Macrochles similis morphologically most resembles M. muscaedomesticae, Krantz and Filipponi (1964) distinguished it based on some characters such as the pilosity of the dorsal setae, the dimension of the body shields, and the number of rows on the deutosternal furrow of the gnathosoma, but their study revealed only single specimens, later Halliday (1990) updated all characters based on the many specimens. Halliday (1990) shows that these separating characters are unreliable, except for the dimensions of the body part. We here confirmed the statement made by Halliday (1990) based on the Turkish specimens. Krantz and Filloponi (1964) state that setae j2, j3, z2, z4, r3, s4, r4, s2, s5, s6, S1, S2, Z1 are simple, but Halliday (1990) reported that most of them may have pilosity, especially r3, S1, S2 and Z1 may be more pronounced. Specimens in Türkiye, setae j5, j6, z1, z5, z6, and J2 smooth, j1 and Z4 strongly pilose and brushy ( Fig. 18 View Figures 14-19 ), other dorsal setae mostly distal on slightly pilose or knife-like, especially marginally situated setae more distinctly pilose. Krantz and Filopponi (1964) state that the deuterosternal furrow has four rows of denticles, Halliday (1990) states that it has five rows of denticles, except for one specimen which has four, a female specimen which has six rows of denticles. All specimens examined in the current study have are six rows of denticles, the row between setae h1 is divided into two parts. The body size and the ornamentation on the sternal shield (surface of the sternal shield in M. muscaedomesticae as in Figure 14 View Figures 14-19 and in M. similis as in Figure 15 View Figures 14-19 ) are the most reliable differences between M. muscaedomesticae and M. similis . The length of dorsal shield of M. similis is 750-881 in Australian specimens (Krantz and Fillipponi, 1964; Halliday, 1990), 800-900 in Turkish specimens. Özbek et al. (2015) also report a length of more than 1000 for M. muscaedomesticae , which was found in the dung of one specimen.

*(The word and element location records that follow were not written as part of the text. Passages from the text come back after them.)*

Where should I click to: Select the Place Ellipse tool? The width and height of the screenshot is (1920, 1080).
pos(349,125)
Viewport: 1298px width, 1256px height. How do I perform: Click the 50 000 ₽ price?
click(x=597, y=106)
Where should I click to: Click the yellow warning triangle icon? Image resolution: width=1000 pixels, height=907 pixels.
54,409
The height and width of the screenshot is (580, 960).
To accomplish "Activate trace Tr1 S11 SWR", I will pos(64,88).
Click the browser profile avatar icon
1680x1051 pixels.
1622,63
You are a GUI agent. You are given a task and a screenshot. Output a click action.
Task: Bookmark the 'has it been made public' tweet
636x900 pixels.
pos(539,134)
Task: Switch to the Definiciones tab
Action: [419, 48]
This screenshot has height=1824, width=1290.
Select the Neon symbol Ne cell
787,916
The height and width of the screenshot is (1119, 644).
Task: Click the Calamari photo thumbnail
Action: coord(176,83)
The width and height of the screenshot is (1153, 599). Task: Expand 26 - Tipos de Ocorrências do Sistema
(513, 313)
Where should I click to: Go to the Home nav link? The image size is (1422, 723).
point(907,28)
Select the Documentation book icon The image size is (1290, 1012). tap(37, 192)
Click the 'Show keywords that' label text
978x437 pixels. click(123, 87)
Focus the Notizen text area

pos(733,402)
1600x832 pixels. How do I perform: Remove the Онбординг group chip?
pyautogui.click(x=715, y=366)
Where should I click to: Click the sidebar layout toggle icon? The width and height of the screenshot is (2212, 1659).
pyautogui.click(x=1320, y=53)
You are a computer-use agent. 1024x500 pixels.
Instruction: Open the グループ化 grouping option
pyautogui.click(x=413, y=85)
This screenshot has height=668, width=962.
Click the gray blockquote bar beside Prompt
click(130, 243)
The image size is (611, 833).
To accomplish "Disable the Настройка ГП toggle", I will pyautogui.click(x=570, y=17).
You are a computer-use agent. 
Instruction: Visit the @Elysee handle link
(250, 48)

In addition, Halliday (1990) notes that non-morphological differences between M. similis and M. muscaedomesticae , such as the fact that M. muscaedomesticae is almost associated with flies as phoretic, are not observed in M. similis . In addition, M. muscaedomesticae reproduces by arrhenotokous parthenogenesis, whereas M. similis appears to be thelytokous. Furthermore, despite many specimens collected in Türkiye, no males of M. similis were found. Therefore, Turkish specimens of M. similis are also thelythokous as reported by Halliday (1990).